## Start
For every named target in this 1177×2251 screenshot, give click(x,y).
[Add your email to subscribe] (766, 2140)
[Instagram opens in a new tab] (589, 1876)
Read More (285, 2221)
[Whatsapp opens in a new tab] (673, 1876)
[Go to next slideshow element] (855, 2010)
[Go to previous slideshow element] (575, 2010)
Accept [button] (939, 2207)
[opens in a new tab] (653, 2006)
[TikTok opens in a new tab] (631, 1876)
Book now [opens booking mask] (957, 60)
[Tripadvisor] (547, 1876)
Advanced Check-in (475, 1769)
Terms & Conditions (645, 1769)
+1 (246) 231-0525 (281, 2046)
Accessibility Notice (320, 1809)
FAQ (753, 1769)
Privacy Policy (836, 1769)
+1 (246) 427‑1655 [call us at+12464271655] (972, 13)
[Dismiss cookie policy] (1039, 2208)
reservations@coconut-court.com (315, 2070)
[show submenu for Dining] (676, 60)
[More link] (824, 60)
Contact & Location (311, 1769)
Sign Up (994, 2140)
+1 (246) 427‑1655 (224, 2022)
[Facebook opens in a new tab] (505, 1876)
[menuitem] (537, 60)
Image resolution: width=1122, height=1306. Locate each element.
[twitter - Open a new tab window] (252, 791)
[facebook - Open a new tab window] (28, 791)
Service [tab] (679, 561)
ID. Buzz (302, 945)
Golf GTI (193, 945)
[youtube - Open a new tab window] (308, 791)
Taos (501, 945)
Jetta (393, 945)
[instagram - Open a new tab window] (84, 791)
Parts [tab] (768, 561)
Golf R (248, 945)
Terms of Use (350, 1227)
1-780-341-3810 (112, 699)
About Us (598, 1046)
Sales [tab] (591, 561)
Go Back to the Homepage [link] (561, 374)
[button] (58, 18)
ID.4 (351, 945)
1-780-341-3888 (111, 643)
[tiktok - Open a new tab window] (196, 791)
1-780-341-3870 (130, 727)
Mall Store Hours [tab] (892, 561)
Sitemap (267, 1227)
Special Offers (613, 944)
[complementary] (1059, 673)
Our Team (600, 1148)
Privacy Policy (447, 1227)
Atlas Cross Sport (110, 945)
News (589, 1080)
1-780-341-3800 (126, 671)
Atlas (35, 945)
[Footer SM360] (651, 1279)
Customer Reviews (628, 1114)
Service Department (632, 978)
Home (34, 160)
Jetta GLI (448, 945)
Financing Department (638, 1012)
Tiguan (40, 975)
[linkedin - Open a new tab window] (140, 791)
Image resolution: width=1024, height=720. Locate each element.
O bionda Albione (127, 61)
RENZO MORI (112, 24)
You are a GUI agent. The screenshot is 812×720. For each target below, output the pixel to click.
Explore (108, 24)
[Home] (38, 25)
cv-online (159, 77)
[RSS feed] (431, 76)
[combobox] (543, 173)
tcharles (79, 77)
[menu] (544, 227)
## End
• _EXERCISE TASK_
Express every line of the items above as a numbered list, leaving out any blank lines.

• _SOLUTION TO THE PROBLEM_
1. For every named target in this 1177×2251 screenshot, give click(x,y).
2. [Add your email to subscribe] (766, 2140)
3. [Instagram opens in a new tab] (589, 1876)
4. Read More (285, 2221)
5. [Whatsapp opens in a new tab] (673, 1876)
6. [Go to next slideshow element] (855, 2010)
7. [Go to previous slideshow element] (575, 2010)
8. Accept [button] (939, 2207)
9. [opens in a new tab] (653, 2006)
10. [TikTok opens in a new tab] (631, 1876)
11. Book now [opens booking mask] (957, 60)
12. [Tripadvisor] (547, 1876)
13. Advanced Check-in (475, 1769)
14. Terms & Conditions (645, 1769)
15. +1 (246) 231-0525 (281, 2046)
16. Accessibility Notice (320, 1809)
17. FAQ (753, 1769)
18. Privacy Policy (836, 1769)
19. +1 (246) 427‑1655 [call us at+12464271655] (972, 13)
20. [Dismiss cookie policy] (1039, 2208)
21. reservations@coconut-court.com (315, 2070)
22. [show submenu for Dining] (676, 60)
23. [More link] (824, 60)
24. Contact & Location (311, 1769)
25. Sign Up (994, 2140)
26. +1 (246) 427‑1655 (224, 2022)
27. [Facebook opens in a new tab] (505, 1876)
28. [menuitem] (537, 60)
29. Image resolution: width=1122, height=1306. Locate each element.
30. [twitter - Open a new tab window] (252, 791)
31. [facebook - Open a new tab window] (28, 791)
32. Service [tab] (679, 561)
33. ID. Buzz (302, 945)
34. Golf GTI (193, 945)
35. [youtube - Open a new tab window] (308, 791)
36. Taos (501, 945)
37. Jetta (393, 945)
38. [instagram - Open a new tab window] (84, 791)
39. Parts [tab] (768, 561)
40. Golf R (248, 945)
41. Terms of Use (350, 1227)
42. 1-780-341-3810 (112, 699)
43. About Us (598, 1046)
44. Sales [tab] (591, 561)
45. Go Back to the Homepage [link] (561, 374)
46. [button] (58, 18)
47. ID.4 (351, 945)
48. 1-780-341-3888 (111, 643)
49. [tiktok - Open a new tab window] (196, 791)
50. 1-780-341-3870 (130, 727)
51. Mall Store Hours [tab] (892, 561)
52. Sitemap (267, 1227)
53. Special Offers (613, 944)
54. [complementary] (1059, 673)
55. Our Team (600, 1148)
56. Privacy Policy (447, 1227)
57. Atlas Cross Sport (110, 945)
58. News (589, 1080)
59. 1-780-341-3800 (126, 671)
60. Atlas (35, 945)
61. [Footer SM360] (651, 1279)
62. Customer Reviews (628, 1114)
63. Service Department (632, 978)
64. Home (34, 160)
65. Jetta GLI (448, 945)
66. Financing Department (638, 1012)
67. Tiguan (40, 975)
68. [linkedin - Open a new tab window] (140, 791)
69. Image resolution: width=1024, height=720. Locate each element.
70. O bionda Albione (127, 61)
71. RENZO MORI (112, 24)
72. You are a GUI agent. The screenshot is 812×720. For each target below, output the pixel to click.
73. Explore (108, 24)
74. [Home] (38, 25)
75. cv-online (159, 77)
76. [RSS feed] (431, 76)
77. [combobox] (543, 173)
78. tcharles (79, 77)
79. [menu] (544, 227)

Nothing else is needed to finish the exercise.